- Edited
Hello,
I ask for help configuring networking on Pixel 8a running latest GrapheneOS.
Most of my traffic needs to go strictly through VPN client (managed by VPN provider's app, which also has an Exclude list and Bypass VPN for local connections options)
I also use Syncthing for WLAN-only sync (bound to particular IP address itself, and connecting to particular IP address on WLAN, all relaying and discovery disabled)
Ideally, I would want all traffic except Syncthing to be stricly limited to VPN, and get cut off without leaking when VPN disconnects for whatever reason; and Syncthing traffic to be strictly limited to WLAN, without any possibility for leaking elsewhere.
Hopeful that Syncthing configured to listen on particular local address and connect to single device occupying another particular local address is enough to safeguard it from leaks, I could settle for just keeping traffic of all other apps from leaking outside the tunnel.

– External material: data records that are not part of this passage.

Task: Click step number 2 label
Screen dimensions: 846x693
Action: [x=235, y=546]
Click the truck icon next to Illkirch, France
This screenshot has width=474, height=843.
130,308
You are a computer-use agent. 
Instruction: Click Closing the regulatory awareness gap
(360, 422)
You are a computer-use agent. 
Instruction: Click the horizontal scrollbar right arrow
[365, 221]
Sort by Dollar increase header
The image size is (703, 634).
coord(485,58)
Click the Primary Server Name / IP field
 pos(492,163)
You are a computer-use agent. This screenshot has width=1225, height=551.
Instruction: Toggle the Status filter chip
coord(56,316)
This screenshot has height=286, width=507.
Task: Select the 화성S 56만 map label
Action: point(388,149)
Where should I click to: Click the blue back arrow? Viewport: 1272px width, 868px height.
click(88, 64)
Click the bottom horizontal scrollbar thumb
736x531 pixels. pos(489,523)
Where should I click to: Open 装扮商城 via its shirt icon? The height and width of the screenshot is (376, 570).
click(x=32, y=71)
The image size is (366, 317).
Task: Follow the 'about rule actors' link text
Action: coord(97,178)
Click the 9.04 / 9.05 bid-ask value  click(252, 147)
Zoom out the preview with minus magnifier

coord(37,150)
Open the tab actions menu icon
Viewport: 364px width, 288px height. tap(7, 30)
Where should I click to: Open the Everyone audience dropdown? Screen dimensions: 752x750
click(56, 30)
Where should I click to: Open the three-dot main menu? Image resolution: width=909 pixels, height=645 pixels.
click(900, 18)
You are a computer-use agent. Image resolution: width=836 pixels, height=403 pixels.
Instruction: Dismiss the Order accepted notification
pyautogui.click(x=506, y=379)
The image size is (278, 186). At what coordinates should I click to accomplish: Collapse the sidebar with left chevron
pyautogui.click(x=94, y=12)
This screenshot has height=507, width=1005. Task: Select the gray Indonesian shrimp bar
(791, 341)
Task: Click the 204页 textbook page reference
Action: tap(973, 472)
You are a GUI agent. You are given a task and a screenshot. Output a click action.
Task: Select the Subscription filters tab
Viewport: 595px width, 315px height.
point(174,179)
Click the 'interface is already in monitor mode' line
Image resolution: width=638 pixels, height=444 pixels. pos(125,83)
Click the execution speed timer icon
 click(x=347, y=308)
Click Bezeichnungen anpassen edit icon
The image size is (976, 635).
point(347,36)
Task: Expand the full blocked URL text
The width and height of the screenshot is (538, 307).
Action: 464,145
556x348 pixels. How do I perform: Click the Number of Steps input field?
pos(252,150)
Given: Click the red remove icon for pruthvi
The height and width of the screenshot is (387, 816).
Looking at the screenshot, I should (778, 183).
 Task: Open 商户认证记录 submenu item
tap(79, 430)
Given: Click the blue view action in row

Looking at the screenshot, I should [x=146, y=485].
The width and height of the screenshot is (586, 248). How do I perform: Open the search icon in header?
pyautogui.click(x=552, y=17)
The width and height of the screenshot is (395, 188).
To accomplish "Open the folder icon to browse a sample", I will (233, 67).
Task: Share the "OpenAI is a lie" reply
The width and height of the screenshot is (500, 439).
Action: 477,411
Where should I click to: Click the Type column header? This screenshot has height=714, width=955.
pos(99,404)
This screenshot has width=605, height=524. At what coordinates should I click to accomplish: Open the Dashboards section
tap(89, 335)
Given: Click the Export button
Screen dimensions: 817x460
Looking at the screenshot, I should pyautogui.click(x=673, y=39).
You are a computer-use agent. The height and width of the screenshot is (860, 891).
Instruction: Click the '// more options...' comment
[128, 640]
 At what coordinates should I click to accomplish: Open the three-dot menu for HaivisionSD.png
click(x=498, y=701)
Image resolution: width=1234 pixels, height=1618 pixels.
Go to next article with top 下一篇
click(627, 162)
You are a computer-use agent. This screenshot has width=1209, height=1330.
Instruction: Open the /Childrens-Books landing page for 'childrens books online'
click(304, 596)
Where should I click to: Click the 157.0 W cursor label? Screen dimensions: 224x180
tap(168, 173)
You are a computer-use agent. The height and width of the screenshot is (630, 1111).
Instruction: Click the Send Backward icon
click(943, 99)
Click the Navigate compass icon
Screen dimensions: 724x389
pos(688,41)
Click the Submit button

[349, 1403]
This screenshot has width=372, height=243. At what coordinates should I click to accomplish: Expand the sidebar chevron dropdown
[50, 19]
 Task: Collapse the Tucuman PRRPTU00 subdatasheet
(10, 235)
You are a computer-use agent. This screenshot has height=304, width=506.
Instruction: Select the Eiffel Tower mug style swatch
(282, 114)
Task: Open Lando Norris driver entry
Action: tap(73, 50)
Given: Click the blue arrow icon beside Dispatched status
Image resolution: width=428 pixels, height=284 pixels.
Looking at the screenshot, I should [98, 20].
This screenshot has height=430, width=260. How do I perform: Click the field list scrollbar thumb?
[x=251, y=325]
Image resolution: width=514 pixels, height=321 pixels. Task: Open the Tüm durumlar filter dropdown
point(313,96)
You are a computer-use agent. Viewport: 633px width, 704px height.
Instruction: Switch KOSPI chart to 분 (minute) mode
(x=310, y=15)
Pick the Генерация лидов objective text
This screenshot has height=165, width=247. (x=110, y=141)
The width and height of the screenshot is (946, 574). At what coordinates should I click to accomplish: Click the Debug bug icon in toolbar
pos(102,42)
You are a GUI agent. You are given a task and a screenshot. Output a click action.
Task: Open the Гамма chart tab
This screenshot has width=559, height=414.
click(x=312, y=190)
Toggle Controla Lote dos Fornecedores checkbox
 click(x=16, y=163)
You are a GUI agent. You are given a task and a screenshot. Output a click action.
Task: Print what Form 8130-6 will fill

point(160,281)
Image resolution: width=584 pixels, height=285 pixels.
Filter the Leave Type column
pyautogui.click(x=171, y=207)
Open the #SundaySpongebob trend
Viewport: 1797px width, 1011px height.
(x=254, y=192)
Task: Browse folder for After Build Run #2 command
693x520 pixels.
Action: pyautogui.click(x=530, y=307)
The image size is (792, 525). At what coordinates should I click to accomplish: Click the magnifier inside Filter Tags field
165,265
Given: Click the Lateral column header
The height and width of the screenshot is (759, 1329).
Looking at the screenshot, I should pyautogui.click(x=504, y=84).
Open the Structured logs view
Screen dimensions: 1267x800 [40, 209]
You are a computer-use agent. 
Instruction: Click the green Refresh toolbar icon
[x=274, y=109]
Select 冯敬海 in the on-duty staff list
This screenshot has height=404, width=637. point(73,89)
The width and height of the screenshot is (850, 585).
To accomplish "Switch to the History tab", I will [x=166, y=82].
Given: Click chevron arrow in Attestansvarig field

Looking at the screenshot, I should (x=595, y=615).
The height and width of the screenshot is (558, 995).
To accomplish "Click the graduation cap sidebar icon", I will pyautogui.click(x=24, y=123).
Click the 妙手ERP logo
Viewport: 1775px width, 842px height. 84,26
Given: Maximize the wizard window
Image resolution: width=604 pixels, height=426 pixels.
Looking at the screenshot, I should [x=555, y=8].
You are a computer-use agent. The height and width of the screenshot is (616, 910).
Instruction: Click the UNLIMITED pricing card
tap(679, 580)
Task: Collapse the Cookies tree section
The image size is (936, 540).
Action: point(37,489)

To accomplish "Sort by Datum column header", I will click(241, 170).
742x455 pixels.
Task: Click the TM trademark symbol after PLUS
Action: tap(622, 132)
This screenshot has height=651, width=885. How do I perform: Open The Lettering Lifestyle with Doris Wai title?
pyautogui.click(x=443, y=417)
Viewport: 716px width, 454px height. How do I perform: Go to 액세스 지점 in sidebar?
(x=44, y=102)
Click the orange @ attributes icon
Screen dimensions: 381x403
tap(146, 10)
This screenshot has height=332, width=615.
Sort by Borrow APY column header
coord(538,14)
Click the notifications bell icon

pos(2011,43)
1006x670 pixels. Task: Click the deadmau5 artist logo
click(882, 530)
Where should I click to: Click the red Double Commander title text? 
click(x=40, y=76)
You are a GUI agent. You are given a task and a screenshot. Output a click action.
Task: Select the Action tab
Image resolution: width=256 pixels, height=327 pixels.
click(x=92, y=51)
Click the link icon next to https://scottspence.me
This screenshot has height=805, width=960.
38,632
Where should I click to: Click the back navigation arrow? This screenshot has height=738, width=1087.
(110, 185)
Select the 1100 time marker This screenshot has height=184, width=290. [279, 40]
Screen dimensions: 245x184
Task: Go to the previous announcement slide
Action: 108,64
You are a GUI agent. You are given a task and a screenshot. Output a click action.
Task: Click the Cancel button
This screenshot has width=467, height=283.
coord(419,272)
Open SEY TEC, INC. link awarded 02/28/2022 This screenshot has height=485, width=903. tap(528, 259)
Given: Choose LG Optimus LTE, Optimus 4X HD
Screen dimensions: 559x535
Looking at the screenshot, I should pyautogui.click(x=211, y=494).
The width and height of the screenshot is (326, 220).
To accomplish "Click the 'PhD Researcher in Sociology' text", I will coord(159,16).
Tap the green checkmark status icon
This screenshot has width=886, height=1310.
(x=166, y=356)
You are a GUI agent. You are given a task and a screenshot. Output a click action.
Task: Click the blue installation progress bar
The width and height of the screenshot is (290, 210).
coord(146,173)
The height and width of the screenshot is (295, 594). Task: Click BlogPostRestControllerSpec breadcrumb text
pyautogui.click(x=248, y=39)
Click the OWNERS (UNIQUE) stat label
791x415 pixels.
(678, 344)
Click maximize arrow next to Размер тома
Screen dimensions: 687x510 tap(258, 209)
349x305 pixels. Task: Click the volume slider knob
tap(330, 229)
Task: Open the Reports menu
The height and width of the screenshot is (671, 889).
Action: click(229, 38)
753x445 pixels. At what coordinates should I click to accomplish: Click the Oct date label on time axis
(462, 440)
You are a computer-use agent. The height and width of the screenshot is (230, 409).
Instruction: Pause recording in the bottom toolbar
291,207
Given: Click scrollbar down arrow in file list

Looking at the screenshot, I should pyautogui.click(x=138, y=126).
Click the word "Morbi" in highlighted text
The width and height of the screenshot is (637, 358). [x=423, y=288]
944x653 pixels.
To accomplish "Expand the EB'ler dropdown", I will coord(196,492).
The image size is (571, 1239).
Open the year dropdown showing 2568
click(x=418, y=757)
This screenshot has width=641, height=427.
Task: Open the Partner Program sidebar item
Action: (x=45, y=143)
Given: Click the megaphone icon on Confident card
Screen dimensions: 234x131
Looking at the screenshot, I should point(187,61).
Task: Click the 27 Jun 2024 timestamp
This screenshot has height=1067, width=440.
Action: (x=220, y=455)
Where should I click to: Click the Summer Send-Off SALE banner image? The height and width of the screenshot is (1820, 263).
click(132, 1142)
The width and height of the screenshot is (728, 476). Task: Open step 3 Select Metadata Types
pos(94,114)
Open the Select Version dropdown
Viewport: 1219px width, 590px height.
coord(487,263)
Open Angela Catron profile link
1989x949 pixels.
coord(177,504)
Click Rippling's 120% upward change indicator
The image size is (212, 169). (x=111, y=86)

I can't use Block connections without VPN option of Always-On VPN - because then, Syncthing doesn't connect, even with Bypass VPN for local connections option enabled and not being on the exclude list in the VPN client app.
From my understanding, all no-root firewall apps with more advanced functionality will occupy a VPN slot, and I won't be able to use my VPN then, defeating the purpose.
And rooting GrapheneOS to get more advanced firewall functionality via proper firewall app would defeat the whole point of using GrapheneOS.
Can I implement the desired networking configuration on GrapheneOS somehow? Maybe leveraging second user profile or something?